**Exercise requirements:**
Could you return each line of the material that has "Uncheck" in it?

**Given entries:**

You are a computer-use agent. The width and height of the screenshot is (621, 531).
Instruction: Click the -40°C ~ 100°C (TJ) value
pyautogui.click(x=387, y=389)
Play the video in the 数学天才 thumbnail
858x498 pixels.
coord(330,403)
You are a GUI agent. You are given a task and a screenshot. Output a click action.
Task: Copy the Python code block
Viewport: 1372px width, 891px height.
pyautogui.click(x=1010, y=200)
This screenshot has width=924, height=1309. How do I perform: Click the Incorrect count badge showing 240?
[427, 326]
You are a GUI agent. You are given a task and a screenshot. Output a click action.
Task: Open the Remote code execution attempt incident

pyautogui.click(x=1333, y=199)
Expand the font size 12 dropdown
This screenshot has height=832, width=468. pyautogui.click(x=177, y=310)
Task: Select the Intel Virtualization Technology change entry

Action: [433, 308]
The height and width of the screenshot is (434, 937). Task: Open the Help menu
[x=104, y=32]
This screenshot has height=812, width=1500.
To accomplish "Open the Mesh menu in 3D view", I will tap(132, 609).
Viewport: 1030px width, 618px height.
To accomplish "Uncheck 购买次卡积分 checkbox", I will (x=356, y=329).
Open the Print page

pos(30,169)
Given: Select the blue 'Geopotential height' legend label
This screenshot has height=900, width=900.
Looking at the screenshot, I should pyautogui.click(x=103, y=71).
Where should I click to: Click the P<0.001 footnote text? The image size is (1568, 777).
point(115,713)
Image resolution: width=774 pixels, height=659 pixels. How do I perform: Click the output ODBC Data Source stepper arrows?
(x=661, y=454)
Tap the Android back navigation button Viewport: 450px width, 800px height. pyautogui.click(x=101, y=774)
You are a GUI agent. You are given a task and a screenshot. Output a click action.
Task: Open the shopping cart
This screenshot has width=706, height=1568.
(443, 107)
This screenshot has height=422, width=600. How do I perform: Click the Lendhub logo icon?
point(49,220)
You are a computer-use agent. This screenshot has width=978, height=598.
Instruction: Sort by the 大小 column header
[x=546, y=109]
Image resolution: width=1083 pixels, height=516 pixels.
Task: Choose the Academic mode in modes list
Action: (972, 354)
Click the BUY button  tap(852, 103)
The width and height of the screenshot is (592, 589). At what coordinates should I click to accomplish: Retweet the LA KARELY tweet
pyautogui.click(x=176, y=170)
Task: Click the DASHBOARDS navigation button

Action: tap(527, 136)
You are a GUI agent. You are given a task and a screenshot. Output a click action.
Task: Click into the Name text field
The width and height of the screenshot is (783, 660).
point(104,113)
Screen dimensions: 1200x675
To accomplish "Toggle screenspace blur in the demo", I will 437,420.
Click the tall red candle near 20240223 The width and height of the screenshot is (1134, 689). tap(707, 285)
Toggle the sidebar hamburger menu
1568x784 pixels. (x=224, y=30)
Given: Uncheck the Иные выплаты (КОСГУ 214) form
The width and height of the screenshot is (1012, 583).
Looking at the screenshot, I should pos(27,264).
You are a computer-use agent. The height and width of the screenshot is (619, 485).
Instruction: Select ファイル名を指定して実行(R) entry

**Answer space:**
To accomplish "Uncheck 购买次卡积分 checkbox", I will (x=356, y=329).
Given: Uncheck the Иные выплаты (КОСГУ 214) form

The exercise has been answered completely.